# Video Tutorial Guides



## Darkhope (Oct 14, 2007)

Post here if you've made or have found tutorial(s) on how to make AMVs, or to improve your skills. I'll add them to the list. These have proven to be helpful. 

First of all, this may help when actually uploading a video to YouTube:

TUTORIAL - How to upload SHARPER VIDEOS on YOUTUBE

Now...

-

*Windows Movie Maker*


Official WMM website. How to use it and such.
Ayumilove Windows Movie Maker Tutorial (Part 1)
Ayumilove Windows Movie Maker Tutorial (Part 2)
Ayumilove Windows Movie Maker Tutorial (Part 3)
Movie Maker Video Editing Tutorial
Trimming/Cropping with windows movie maker
Ayumilove Windows Movie Maker Tutorial: Import Custom XML

If you're having an issue with WMM, I might be able to help you. Ask me. ^^

-

*Sony Vegas*


Vegas 6 Tutorial
QSK King - Sony Vegas Tutorial
Sunburst Tutorial - Sony Vegas Video
Sony Vegas tutorials
Sony Vegas Tutorial - Keyframing (Part 1 | The Basics)
Sony Vegas Tutorial - Light Rays
Lava/Fire Sony Vegas Tutorial
Tutorial: Fog Effect
How to add a Shake Effect in Sony Vegas
Flashing Tutorial Vegas
Fading White Pillars Tutorial

-

Just these for now. I know there's a bunch more, as well as other programs (such as Adobe Premiere for advanced users), but I'll get to those a bit later.


----------



## nkon (Oct 15, 2007)

this should be sticky; very helpful post darkhope


----------



## Darkhope (Oct 15, 2007)

Thanks, nkon. ^^ I've added a few more to Vegas. Now to gather some Premiere tutorials I've bookmarked. X'D


----------



## TenshiOni (Oct 15, 2007)

Whoa. Awesome thread.

Should help a lot of people so yeah, I'll sticky this. ^^


----------



## DemonLordSesshoumaru (Oct 15, 2007)

Whoa thanks for making this,Rie. And thanks for pointing it out I agree it should stay stickied this must have taken a lot of work

Now I can read and watch these and it will be so much easier for a nOOb like me...XD thanks again!!


----------



## Darkhope (Oct 15, 2007)

TenshiOni said:


> Whoa. Awesome thread.
> 
> Should help a lot of people so yeah, I'll sticky this. ^^



Ah, thanks. 



DemonLordSesshoumaru said:


> Whoa thanks for making this,Rie. And thanks for pointing it out I agree it should stay stickied this must have taken a lot of work
> 
> Now I can read and watch these and it will be so much easier for a nOOb like me...XD thanks again!!

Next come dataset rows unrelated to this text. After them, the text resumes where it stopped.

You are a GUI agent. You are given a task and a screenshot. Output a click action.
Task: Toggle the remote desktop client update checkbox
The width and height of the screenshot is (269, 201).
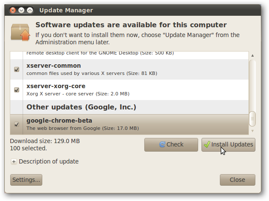click(17, 54)
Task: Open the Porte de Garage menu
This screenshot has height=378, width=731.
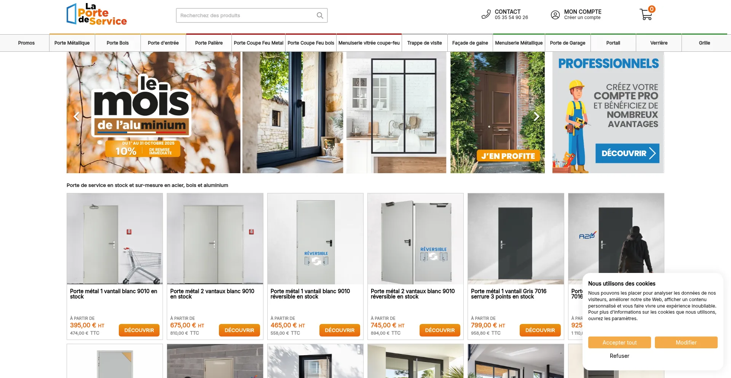Action: pyautogui.click(x=567, y=43)
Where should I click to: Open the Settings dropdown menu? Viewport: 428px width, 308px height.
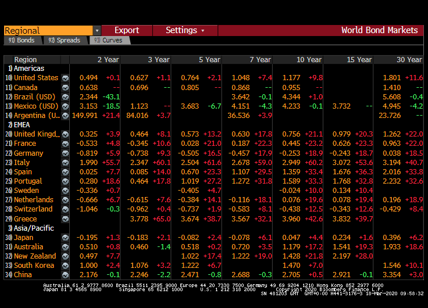pyautogui.click(x=185, y=31)
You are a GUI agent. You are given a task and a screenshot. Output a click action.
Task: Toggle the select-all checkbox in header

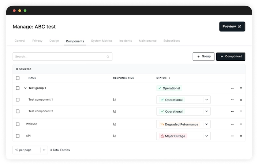coord(18,78)
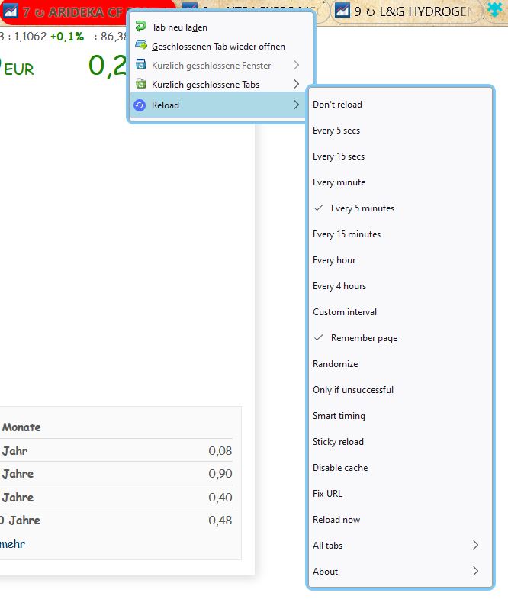508x606 pixels.
Task: Click the 'Kürzlich geschlossene Tabs' icon
Action: (140, 85)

No problem. I'm not even done. Yes it did take a little while. I had to remember which ones I wanted to add in there. 

Enjoy! ^__^


----------



## Tadashi (Oct 16, 2007)

I like the QSK King - Sony Vegas Tutorial alot. Its great for Vegas Beginners. Thanks for this.


----------



## Darkhope (Oct 17, 2007)

No problem. Glad it helped! ^^


----------



## Fighting Spirit (Nov 15, 2007)

Hello. Thanks for the tutorials! I have decided to make a Naruto AMV but there are so many guides - do you have to use all of them when you make a AMV? I don't really want to add special effects(do you have to?) just to "cut" scenes out of Naruto and put them nicely together. Hm I guess it's too advanced for me :d. Well anyway... If someone is kind enough and answer some questions for me, please pm me! 

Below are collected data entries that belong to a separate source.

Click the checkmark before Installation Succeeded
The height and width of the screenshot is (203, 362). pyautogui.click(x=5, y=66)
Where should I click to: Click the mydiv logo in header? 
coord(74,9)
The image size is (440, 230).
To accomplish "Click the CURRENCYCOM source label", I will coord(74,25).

(Sorry for going abit off topic!!)


----------



## Darkhope (Nov 18, 2007)

Hey there. No problem, hope they helped! And no, you don't even have to use any of them. Only if you need to. It really depends what you want to do. I actually taught myself how to make AMVs. X'D

You don't have to add effects, though effects do make AMVs look much nicer. At least add a fade effect at some points. ^_^


----------



## Mikecia (Apr 17, 2008)

Do you know how I can fuse Sound clips with audio clips without having to break the whole audio clip? for WMM and do you know where I can get a SonyVagas free that not a trial?


----------



## Kurumie Tsurashima (May 5, 2008)

Do you know how I can pull of this technique (what program is best? doesn't have to be WMM, although the example used it)?:

 Here's my topic: It's Vyse's idea And yes, there's a link within a link. lol

Apparently the creator of the video I specified used WMM. But s/he didn't sayw hether it was XP or Vista. A DETAILED tutorial is so very very much appreciated !!!


----------



## Mikecia (May 15, 2008)

Well I mean if I wanted to add say maybe Sasuke's voice in the middle of a song. To add more of a dramatic feel to the vidoe how would I go about doing that?


----------



## Bishiri no Jyoou (Aug 6, 2008)

I've been thinking about doing this for a while. I'll check it out tomorrow! Thanks


----------



## Terumaru (Sep 3, 2008)

This video says it's private and won't allow me to view it.


----------



## 【Temari】 (Dec 7, 2008)

damn! thanks for this, god bless you so much.. mwwaaa


in three years. I'm using ulead. now I have sony vegas, I don't really know how to use it and this will help me make more cool videos. I hope I can really learn a lot in this tutorial of yours I really hope...


----------



## TeamMad147 (May 21, 2009)

*Help please...*

Where are some good sites to download naruto clips? Where it is safe for my computer.


----------



## yurioh17 (Jun 27, 2009)

Hi i have a question for you guys.me and a friend are competing in a
Amv contest.But to win one of our other videos must have the most views on youtube.could you please find it in youre hearts to watch a little bit of it.You dont have to watch the whole video.just a second...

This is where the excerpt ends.